E, no final, faltou mais desenvolvimento no arco do relacionamento dela com a mãe, que praticamente não aparece mais no livro depois da metade. E o irônico é que justamente as cobranças exageradas por parte da mãe dela foram um dos principais gatilhos para o aparecimento/despertar da doença em Marina, como ela mesmo cita em certa altura do livro. Senti que esse tópico super importante ficou em aberto.
"Embora contasse dezoito anos, diante de minha mãe era como se tivesse nove. Ela me sufocava com cobranças e eu procurava lhe agradar, mesmo que fosse com prejuízo de mim mesma. Assim fui crescendo sem perceber e assim cresci. Eu mal me via como um ser a parte, com necessidades e vontades próprias. Eu era um braço, uma perna de minha nãe, que ela comandava. Mas o desgaste desse braço ou perna era meu." (Página 20)
"O que eu não percebia é que minha felicidade estava limitada pelo momento, pela situação ou por terceiros. Todas as coisas que me faziam feliz, nessa época, estavam fora de mim." (Página 29)
Esse livro foi lançado em 2014, mas ainda se trata de um tema atualíssimo. É muito importante discutir sobre doenças mentais e normalizar a existência delas. Dessa forma, pessoas acometidas com tais doenças deixarão de enfrentar tanto preconceito e exclusão da sociedade e se sentirão mais abertas a descobrir o que têm e a procurarem ajuda profissional, pontos que são abordados pelo livro. O Enem 2020 abordou o tema ao cobrá-lo na redação do exame e esse tipo de ato também incentiva a discussão. Enfim... "A Garota que Tinha Medo" tinha tudo para ser um livraço, mas em minha opinião o autor não conseguiu desenvolver a história satisfatoriamente e o tema, mesmo que tão importante, não foi suficiente para sustentar a história.
"Não podendo viver para coisa alguma devido à sindrome, passei a viver apenas para vencê-la. E cada dia sem um piripaque já era uma vitória." (Página 199)
A diagramação é boa, o tamanho da fonte é muito confortável e a qualidade do papel parece ótima. Só acho que pecaram na capa, que não é muito atraente para a leitura (capas com fotos de rosto são realmente  complicadas e deveriam ser evitadas a todo custo, concordam? haha').

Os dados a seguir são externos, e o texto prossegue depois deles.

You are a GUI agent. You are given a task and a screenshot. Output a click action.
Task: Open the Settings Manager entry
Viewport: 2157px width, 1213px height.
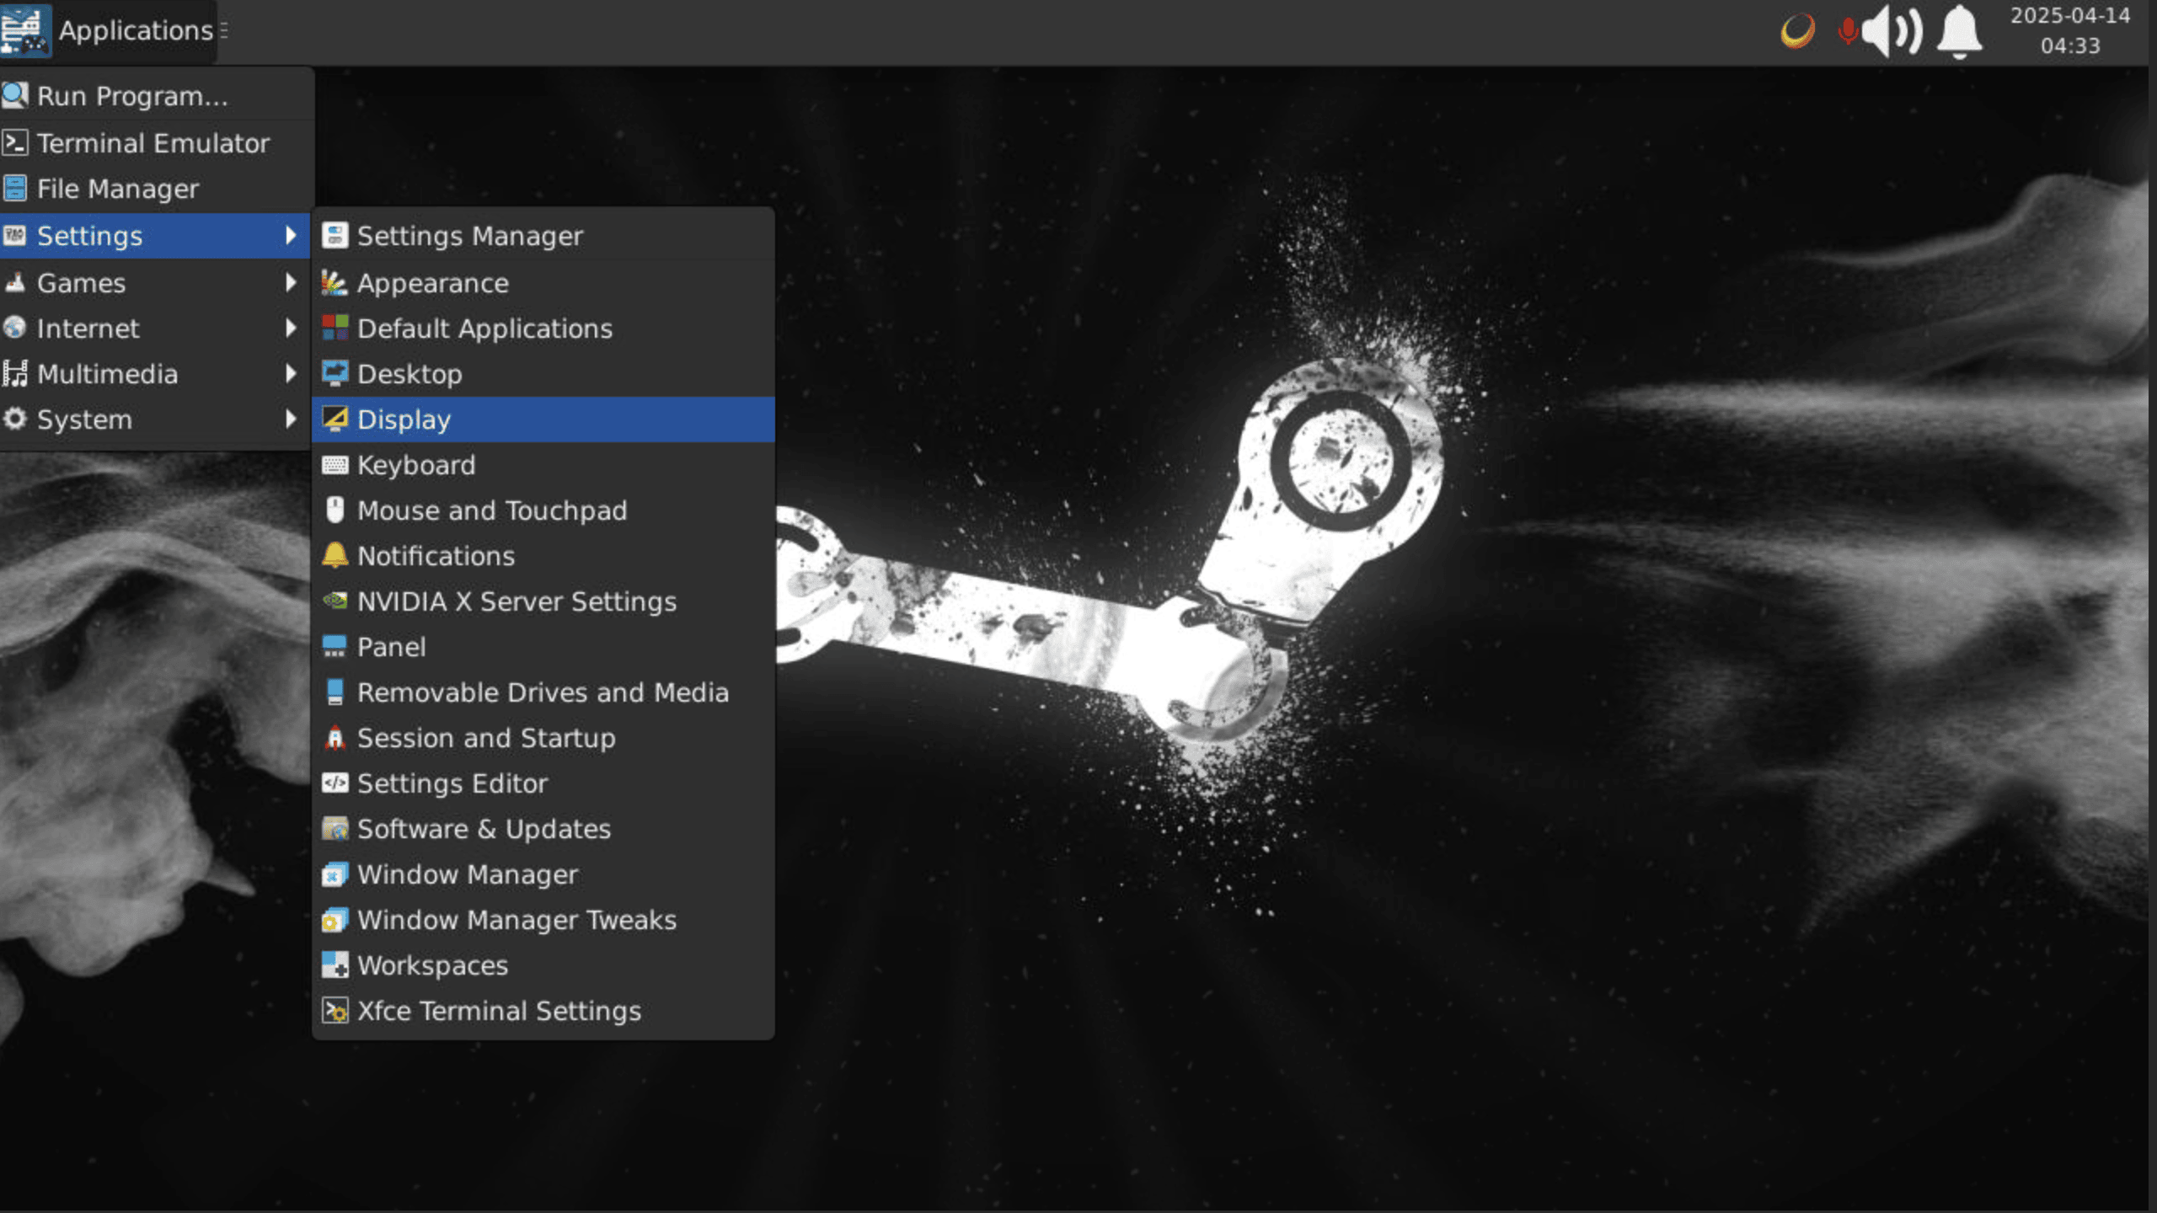[x=469, y=235]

Dois novelinhos para esse livro.

Apesar de a história de passar no Paraguai, o livro é brasileiro.
Contêm algumas cenas picantes.




A Garota que Tinha Medo
Breno Melo



Sobre o(a) autor(a)

Breno Melor
 Breno Melo
Breno Melo nasceu em 1980, na cidade do Rio de Janeiro. Foi indicado para Poeta do Ano pela Sociedade Internacional de Poetas mais de uma vez, em 2002, 2003 e 2004. Participou da antologia "The Best Poems and Poets of 2003", com o poema "Hazel Eyes", e da antologia "The Best Poems and Poets of 2004", com a composição "That Girl". Também foi selecionado para "The International Who's Who in Poetry", incrível obra mundial que conta com participantes de vinte e cinco nações ao redor do globo e reúne, segundo a Sociedade, os poetas mais interessantes que ela encontrou ao longo dos catorze anos anteriores.